The ESAVCB in the Stand-alone OLIF model was very close to that of the intact model (Fig. 12), perhaps because the micro-environment of cancellous bone stress in the Stand-alone model was similar to that of the intact model. At the same time, all of the fixation systems provided strong support for OLIF models, such that the ESAVCB values obtained in the OLIF models with fixation instrumentations were higher than the ESAVCB of the intact model. In the different OLIF models of this study, the stress on the proximal fixation system increased, causing it to concentrate on the contact interface between the cancellous bone and the fixation instrument. We therefore measured the equivalent stress average value of cancellous bone to avoid both stress concentration and inaccurate the change trends of ESAVCB. A previous study that analysed the biomechanical performance of different lumbar interbody fusion surgeries found that larger cancellous and endplate stress peaks can lead to cage subsidence and a reduction of disc height [36]. In summary, in most postures the ESAVCB and ESPCE were largest in the OLIF + LPF model and smallest in the OLIF + BPSF model. Thus, compared to the other models, cage subsidence resistance and disc height maintenance may be better in the OLIF + BPSF model and worse in the OLIF + LPF model.
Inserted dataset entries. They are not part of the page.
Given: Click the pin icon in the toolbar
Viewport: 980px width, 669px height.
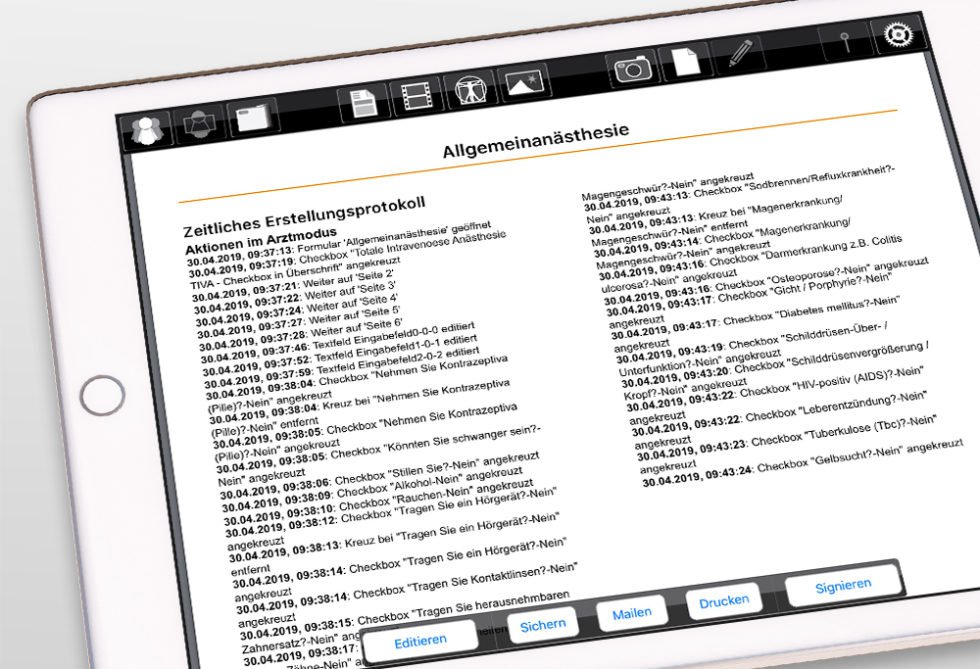Looking at the screenshot, I should coord(841,43).
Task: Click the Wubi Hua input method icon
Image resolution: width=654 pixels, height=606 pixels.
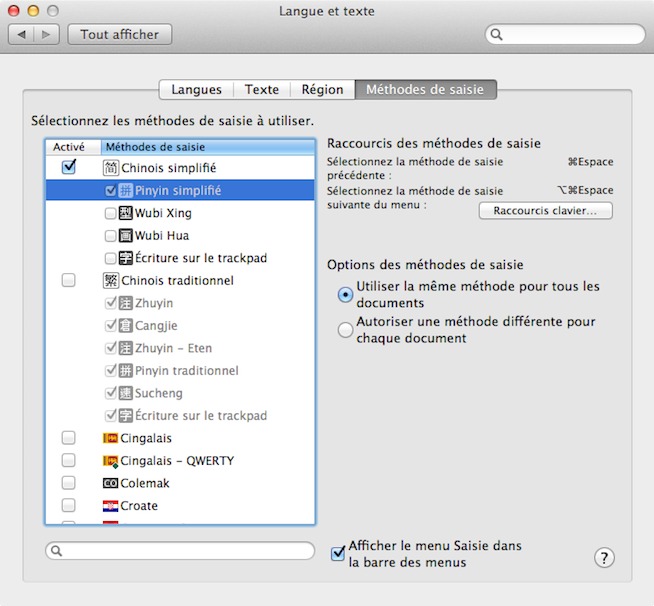Action: click(126, 236)
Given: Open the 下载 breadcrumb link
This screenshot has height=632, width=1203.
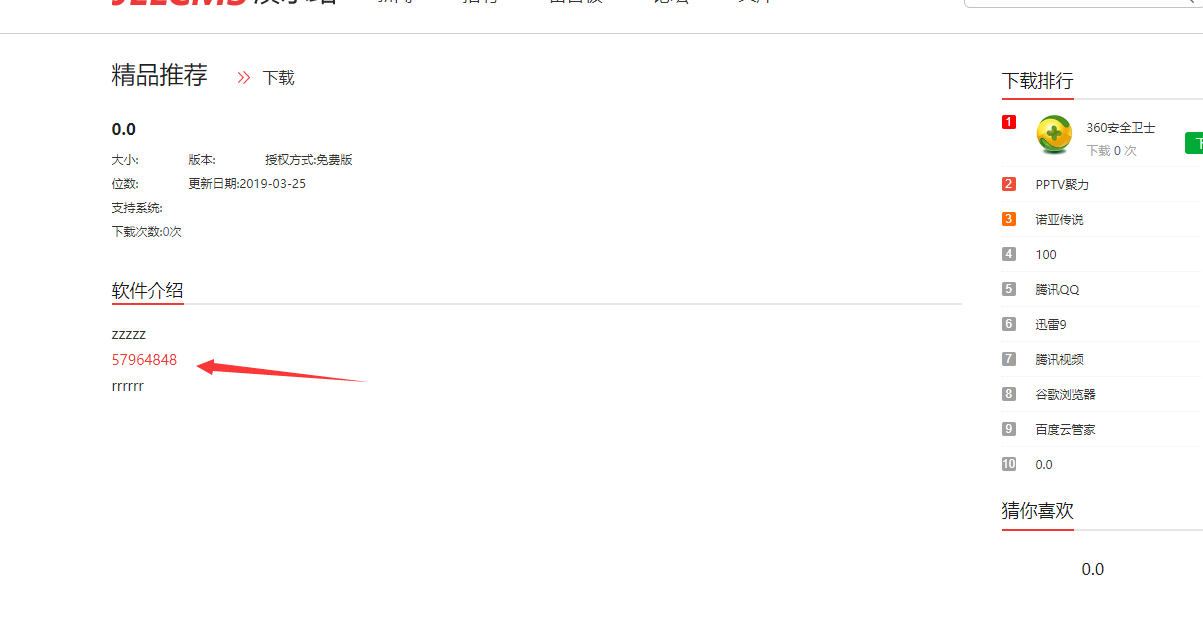Looking at the screenshot, I should [278, 78].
There are several limitations in our study. Firstly, the paravertebral muscles were not simulated in our FE model, which may have misrepresented the true motion of the lumbar spine and the stress distribution of some spinal components. Secondly, the ligaments were simulated as one-dimensional nonlinear spring elements, as their complicated actual structure and the difficulty in reproducing three-dimensional structures hindered their more accurate representation. Both of these limitations affected the FE analysis of the lumbar spine. Thirdly, the geometric morphology of the lumbar spine, including disc height, disc degeneration, and facet joint degeneration, varies from person to person. Our intact model was developed based on the geometric information of the lumbar spine obtained from a single person. Therefore, to a certain extent, our model could only reflect the changes in the biomechanical trends of the lumbar spine under different loads. Finally, relying solely on the ROM as the validation target is a common defect in spinal research using FE models. Nonetheless, despite these limitations and simplifications, the data obtained with our FE model of the lumbar spine showed good consistency with published experimental data and can be used to explore the biomechanical effects of different instruments in OLIF surgery.

Conclusions

By comparing biomechanical parameters (ROM and ESPFI), our study showed the better stability achieved with the OLIF + BPSF model than with the other OLIF models. In comparisons of biomechanical parameters (ESPC, ESPCE, and ESAVCB), this model also provided the greatest cage subsidence resistance and disc height maintenance. Based on these findings, BPSF offers optimal augmentation for OLIF surgery.